A very commonly suggested optimization technique for Java is to use a StringBuffer instead of a String when concatenating. Typical reaosn would be that using the + or += operators to concatenate strings causes a new object to be created for each concatenation. On the other hand, the StringBuffer contains an append() method, which allows dynamic string growth without having to create a new String object each time.
But we have a catch here, this can sometimes be observed as ineffecient or not effective as much as it is expected to be. Why? - This can be explained as below.
Take the example
Snip1:: String s1 = "Hello";
s1 = s1 + " XX";
Snip2:: StringBuffer sb = new StringBuffer("Hello");
Now when both the above snips are compiled. In snip1, the compiler is smart enough to recognize when a number of concatenations are going to be executed and automatically creates a StringBuffer. Each concatenation operation is converted to append() calls behind the scenes.
So frankly, manually coding a StringBuffer is unnecessary, unless the following reason is considered.
In order for a StringBuffer to truly optimize concatenation, it must be seeded properly. In other words, it needs to be given an appropriate initial size. This is because the StringBuffer keeps the characters of the string it is maintaining in an array. When append() is called, the StringBuffer checks the size of the character array versus the estimated size of the new string. If the estimated size is larger than the actual array, a new array is created and the old array is copied to the new one. Thus, StringBuffer is not only creating a new object for each concatenation, but it also incurs the overhead of copying all the indexes of the original array.

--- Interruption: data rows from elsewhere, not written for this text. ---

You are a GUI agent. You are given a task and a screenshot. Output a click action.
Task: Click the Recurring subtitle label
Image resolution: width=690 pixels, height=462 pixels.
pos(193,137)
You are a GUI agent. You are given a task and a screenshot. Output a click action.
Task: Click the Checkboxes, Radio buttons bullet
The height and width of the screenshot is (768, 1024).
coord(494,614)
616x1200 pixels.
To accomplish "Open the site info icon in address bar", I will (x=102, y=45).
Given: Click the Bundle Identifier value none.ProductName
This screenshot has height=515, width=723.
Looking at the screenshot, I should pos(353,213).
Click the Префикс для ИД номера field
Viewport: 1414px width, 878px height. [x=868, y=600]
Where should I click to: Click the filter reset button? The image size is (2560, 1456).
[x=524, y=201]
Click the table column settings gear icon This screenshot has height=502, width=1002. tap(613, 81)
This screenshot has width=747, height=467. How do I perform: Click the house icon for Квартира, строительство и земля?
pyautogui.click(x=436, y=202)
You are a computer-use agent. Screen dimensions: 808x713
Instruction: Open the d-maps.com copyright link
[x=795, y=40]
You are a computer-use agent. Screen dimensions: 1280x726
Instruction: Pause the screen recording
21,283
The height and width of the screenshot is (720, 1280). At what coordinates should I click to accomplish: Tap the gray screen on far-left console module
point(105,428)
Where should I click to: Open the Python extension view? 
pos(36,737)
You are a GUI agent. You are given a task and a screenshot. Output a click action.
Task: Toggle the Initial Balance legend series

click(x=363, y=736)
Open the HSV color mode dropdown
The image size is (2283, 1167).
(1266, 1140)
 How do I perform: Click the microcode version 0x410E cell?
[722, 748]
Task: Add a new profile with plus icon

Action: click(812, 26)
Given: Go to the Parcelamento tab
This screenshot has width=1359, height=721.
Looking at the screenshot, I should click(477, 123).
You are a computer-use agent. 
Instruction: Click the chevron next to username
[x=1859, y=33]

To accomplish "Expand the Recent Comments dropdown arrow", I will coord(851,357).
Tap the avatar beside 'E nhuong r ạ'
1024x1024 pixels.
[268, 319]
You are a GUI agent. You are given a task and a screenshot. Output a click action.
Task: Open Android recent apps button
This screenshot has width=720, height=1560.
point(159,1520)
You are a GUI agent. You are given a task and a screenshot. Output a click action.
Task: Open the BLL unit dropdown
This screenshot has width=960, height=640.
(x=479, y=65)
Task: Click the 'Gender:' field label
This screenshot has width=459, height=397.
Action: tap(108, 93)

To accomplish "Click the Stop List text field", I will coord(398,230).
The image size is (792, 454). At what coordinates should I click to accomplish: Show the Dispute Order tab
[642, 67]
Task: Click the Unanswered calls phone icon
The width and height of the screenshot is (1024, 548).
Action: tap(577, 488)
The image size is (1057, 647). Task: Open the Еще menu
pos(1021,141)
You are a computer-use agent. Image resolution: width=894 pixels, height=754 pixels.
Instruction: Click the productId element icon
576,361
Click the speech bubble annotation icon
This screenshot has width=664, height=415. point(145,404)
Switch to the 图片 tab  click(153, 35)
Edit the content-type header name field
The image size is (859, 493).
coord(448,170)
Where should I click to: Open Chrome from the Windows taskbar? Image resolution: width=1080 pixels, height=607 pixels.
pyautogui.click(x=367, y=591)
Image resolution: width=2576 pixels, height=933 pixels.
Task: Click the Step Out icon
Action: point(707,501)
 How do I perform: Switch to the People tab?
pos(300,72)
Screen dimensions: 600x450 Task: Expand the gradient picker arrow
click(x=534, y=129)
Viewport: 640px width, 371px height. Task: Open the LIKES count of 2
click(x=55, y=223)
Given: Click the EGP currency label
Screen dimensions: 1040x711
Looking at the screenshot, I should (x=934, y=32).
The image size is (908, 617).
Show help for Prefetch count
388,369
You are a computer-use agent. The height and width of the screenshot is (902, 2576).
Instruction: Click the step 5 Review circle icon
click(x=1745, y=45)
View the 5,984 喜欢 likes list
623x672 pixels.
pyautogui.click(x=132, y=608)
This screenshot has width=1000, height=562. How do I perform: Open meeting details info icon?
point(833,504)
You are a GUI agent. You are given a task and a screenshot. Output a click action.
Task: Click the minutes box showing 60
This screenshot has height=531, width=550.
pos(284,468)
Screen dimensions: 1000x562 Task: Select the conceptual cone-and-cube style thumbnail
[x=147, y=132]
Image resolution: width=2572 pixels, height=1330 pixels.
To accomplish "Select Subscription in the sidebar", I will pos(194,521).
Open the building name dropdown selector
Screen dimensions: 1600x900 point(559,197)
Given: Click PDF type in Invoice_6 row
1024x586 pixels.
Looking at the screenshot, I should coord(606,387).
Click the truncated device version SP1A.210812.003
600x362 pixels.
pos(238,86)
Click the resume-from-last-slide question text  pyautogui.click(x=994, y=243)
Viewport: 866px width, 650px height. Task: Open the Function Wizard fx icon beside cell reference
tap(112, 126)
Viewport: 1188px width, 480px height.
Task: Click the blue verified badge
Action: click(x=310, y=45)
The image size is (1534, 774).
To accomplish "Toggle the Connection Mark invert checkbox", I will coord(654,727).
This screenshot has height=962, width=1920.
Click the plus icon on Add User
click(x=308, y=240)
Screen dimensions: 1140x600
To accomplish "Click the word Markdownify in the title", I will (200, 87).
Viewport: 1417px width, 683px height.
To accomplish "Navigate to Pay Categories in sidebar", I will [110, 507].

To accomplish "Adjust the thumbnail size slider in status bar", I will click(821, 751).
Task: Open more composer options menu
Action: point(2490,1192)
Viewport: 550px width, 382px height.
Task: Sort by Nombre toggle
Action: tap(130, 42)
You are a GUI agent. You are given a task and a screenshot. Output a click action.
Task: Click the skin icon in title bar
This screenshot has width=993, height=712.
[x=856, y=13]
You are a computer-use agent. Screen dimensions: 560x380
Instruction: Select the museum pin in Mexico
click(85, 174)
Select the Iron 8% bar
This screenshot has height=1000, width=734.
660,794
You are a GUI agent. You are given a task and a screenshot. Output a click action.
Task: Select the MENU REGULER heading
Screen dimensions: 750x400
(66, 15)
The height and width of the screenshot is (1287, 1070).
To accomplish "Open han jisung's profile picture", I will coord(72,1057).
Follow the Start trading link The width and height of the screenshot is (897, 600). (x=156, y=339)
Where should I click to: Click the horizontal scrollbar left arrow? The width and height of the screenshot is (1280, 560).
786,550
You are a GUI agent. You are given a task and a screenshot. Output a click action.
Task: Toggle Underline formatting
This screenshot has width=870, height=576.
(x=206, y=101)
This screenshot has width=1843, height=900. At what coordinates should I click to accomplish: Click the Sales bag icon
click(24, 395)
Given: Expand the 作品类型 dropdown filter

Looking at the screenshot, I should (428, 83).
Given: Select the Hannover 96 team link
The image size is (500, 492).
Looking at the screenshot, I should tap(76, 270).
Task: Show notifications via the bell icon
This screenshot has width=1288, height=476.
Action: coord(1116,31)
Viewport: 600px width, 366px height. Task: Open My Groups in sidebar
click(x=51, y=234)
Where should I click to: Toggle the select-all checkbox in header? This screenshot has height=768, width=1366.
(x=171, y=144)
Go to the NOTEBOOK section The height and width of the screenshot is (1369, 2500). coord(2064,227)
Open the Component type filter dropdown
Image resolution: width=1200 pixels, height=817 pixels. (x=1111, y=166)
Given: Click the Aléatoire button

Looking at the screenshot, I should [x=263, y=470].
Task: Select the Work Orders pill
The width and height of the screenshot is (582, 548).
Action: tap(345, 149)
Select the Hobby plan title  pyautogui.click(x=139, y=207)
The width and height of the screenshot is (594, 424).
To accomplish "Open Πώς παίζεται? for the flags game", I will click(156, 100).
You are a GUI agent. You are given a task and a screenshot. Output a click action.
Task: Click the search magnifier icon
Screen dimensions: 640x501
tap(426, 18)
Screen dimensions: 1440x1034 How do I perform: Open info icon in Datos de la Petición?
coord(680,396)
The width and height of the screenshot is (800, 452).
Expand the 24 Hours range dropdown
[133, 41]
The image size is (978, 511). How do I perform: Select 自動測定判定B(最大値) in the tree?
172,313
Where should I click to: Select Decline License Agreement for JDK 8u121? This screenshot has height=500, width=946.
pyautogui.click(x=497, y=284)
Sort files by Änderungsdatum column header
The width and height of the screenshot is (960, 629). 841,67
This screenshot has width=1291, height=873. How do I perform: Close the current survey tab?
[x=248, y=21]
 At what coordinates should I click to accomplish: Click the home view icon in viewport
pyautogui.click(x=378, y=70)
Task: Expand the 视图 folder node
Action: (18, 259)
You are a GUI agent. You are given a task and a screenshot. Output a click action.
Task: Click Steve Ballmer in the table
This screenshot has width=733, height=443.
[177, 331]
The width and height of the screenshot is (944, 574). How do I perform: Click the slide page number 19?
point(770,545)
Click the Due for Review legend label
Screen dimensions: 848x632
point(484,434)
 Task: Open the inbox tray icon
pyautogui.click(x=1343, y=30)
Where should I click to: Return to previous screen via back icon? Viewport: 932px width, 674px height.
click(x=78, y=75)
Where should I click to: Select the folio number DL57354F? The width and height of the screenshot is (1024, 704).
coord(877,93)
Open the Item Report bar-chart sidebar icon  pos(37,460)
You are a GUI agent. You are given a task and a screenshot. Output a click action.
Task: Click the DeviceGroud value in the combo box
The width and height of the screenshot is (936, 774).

This can be overhead when using the default constructor. In that case, size defaults to character array of size to a measly 16 characters. The most used scenario in any application coding is SQL String creation. SQL strings assuredly will exceed 16 characters and constantly cause new character array objects to be created. Even using the StringBuffer's constructor that takes in a String only initializes the character array as 16 characters more than the length of the String argument.
Hence, the best way to be sure that the StringBuffer will benefit the performance of your application is to give it a large enough initial seed that it will need to create its character array only once based on your requirement.